# What to work on
Retype every record below exactly as it appears.

◇ ◇ ◇ ◇

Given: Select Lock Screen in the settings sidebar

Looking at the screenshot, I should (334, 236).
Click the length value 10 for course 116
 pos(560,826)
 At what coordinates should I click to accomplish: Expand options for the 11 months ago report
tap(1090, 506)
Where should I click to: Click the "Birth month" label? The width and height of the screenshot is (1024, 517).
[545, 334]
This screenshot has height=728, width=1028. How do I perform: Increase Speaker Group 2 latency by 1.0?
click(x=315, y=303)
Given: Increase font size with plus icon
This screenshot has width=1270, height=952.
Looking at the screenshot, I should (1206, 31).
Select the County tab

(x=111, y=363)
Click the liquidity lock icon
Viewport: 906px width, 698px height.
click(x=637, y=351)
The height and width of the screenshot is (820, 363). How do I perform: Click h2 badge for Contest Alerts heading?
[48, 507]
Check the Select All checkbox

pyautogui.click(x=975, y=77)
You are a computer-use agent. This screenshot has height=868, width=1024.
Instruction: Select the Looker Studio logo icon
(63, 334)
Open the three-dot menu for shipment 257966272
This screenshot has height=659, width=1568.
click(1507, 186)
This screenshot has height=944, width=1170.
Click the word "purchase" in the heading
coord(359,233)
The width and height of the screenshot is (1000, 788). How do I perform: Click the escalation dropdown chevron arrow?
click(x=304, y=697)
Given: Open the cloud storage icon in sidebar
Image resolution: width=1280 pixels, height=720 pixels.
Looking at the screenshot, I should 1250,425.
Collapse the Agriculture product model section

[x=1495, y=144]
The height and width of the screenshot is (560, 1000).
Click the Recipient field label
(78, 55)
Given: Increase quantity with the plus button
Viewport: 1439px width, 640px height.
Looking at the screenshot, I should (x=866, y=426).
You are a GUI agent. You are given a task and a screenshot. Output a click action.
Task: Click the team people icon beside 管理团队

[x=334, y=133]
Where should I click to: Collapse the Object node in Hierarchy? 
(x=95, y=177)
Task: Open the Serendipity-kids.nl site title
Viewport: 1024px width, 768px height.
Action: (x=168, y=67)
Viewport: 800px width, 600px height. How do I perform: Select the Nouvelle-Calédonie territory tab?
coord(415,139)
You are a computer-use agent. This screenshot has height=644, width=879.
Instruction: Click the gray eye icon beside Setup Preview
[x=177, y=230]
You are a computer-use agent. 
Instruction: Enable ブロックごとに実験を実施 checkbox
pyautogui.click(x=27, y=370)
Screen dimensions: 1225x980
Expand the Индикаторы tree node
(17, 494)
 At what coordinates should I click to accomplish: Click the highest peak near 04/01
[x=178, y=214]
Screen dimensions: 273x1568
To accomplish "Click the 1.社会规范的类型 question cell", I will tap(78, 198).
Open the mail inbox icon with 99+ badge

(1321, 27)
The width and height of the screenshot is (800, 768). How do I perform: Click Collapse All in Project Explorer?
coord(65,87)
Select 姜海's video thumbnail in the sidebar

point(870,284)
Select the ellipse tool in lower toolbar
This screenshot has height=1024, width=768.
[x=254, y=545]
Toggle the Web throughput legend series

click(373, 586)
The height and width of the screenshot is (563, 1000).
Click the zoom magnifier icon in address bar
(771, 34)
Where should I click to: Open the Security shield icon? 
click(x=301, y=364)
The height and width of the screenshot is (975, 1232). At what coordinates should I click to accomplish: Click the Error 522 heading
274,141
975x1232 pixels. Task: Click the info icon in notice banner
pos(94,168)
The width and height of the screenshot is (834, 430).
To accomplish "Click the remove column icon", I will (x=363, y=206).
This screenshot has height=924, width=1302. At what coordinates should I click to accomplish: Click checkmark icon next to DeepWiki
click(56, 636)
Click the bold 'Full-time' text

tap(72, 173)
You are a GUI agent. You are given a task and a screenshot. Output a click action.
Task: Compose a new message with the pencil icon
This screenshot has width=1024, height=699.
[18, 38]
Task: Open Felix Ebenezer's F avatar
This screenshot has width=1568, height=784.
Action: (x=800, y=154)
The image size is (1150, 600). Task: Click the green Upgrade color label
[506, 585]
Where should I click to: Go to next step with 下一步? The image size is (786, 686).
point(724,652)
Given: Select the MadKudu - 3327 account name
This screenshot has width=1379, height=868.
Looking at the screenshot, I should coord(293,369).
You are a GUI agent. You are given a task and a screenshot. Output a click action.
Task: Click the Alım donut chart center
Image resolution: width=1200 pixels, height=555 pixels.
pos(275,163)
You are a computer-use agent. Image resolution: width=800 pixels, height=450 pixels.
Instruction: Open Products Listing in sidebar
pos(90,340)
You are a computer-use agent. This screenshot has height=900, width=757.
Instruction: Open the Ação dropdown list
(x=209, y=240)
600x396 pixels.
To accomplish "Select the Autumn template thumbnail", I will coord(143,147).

◇ ◇ ◇ ◇

# Result of the task
Given: Select Lock Screen in the settings sidebar

Looking at the screenshot, I should (334, 236).
Click the length value 10 for course 116
 pos(560,826)
 At what coordinates should I click to accomplish: Expand options for the 11 months ago report
tap(1090, 506)
Where should I click to: Click the "Birth month" label? The width and height of the screenshot is (1024, 517).
[545, 334]
This screenshot has height=728, width=1028. How do I perform: Increase Speaker Group 2 latency by 1.0?
click(x=315, y=303)
Given: Increase font size with plus icon
This screenshot has width=1270, height=952.
Looking at the screenshot, I should (1206, 31).
Select the County tab

(x=111, y=363)
Click the liquidity lock icon
Viewport: 906px width, 698px height.
click(x=637, y=351)
The height and width of the screenshot is (820, 363). How do I perform: Click h2 badge for Contest Alerts heading?
[48, 507]
Check the Select All checkbox

pyautogui.click(x=975, y=77)
You are a computer-use agent. This screenshot has height=868, width=1024.
Instruction: Select the Looker Studio logo icon
(63, 334)
Open the three-dot menu for shipment 257966272
This screenshot has height=659, width=1568.
click(1507, 186)
This screenshot has height=944, width=1170.
Click the word "purchase" in the heading
coord(359,233)
The width and height of the screenshot is (1000, 788). How do I perform: Click the escalation dropdown chevron arrow?
click(x=304, y=697)
Given: Open the cloud storage icon in sidebar
Image resolution: width=1280 pixels, height=720 pixels.
Looking at the screenshot, I should 1250,425.
Collapse the Agriculture product model section

[x=1495, y=144]
The height and width of the screenshot is (560, 1000).
Click the Recipient field label
(78, 55)
Given: Increase quantity with the plus button
Viewport: 1439px width, 640px height.
Looking at the screenshot, I should (x=866, y=426).
You are a GUI agent. You are given a task and a screenshot. Output a click action.
Task: Click the team people icon beside 管理团队

[x=334, y=133]
Where should I click to: Collapse the Object node in Hierarchy? 
(x=95, y=177)
Task: Open the Serendipity-kids.nl site title
Viewport: 1024px width, 768px height.
Action: (x=168, y=67)
Viewport: 800px width, 600px height. How do I perform: Select the Nouvelle-Calédonie territory tab?
coord(415,139)
You are a computer-use agent. This screenshot has height=644, width=879.
Instruction: Click the gray eye icon beside Setup Preview
[x=177, y=230]
You are a computer-use agent. 
Instruction: Enable ブロックごとに実験を実施 checkbox
pyautogui.click(x=27, y=370)
Screen dimensions: 1225x980
Expand the Индикаторы tree node
(17, 494)
 At what coordinates should I click to accomplish: Click the highest peak near 04/01
[x=178, y=214]
Screen dimensions: 273x1568
To accomplish "Click the 1.社会规范的类型 question cell", I will tap(78, 198).
Open the mail inbox icon with 99+ badge

(1321, 27)
The width and height of the screenshot is (800, 768). How do I perform: Click Collapse All in Project Explorer?
coord(65,87)
Select 姜海's video thumbnail in the sidebar

point(870,284)
Select the ellipse tool in lower toolbar
This screenshot has height=1024, width=768.
[x=254, y=545]
Toggle the Web throughput legend series

click(373, 586)
The height and width of the screenshot is (563, 1000).
Click the zoom magnifier icon in address bar
(771, 34)
Where should I click to: Open the Security shield icon? 
click(x=301, y=364)
The height and width of the screenshot is (975, 1232). At what coordinates should I click to accomplish: Click the Error 522 heading
274,141
975x1232 pixels. Task: Click the info icon in notice banner
pos(94,168)
The width and height of the screenshot is (834, 430).
To accomplish "Click the remove column icon", I will (x=363, y=206).
This screenshot has height=924, width=1302. At what coordinates should I click to accomplish: Click checkmark icon next to DeepWiki
click(56, 636)
Click the bold 'Full-time' text

tap(72, 173)
You are a GUI agent. You are given a task and a screenshot. Output a click action.
Task: Compose a new message with the pencil icon
This screenshot has width=1024, height=699.
[18, 38]
Task: Open Felix Ebenezer's F avatar
This screenshot has width=1568, height=784.
Action: (x=800, y=154)
The image size is (1150, 600). Task: Click the green Upgrade color label
[506, 585]
Where should I click to: Go to next step with 下一步? The image size is (786, 686).
point(724,652)
Given: Select the MadKudu - 3327 account name
This screenshot has width=1379, height=868.
Looking at the screenshot, I should coord(293,369).
You are a GUI agent. You are given a task and a screenshot. Output a click action.
Task: Click the Alım donut chart center
Image resolution: width=1200 pixels, height=555 pixels.
pos(275,163)
You are a computer-use agent. Image resolution: width=800 pixels, height=450 pixels.
Instruction: Open Products Listing in sidebar
pos(90,340)
You are a computer-use agent. This screenshot has height=900, width=757.
Instruction: Open the Ação dropdown list
(x=209, y=240)
600x396 pixels.
To accomplish "Select the Autumn template thumbnail", I will coord(143,147).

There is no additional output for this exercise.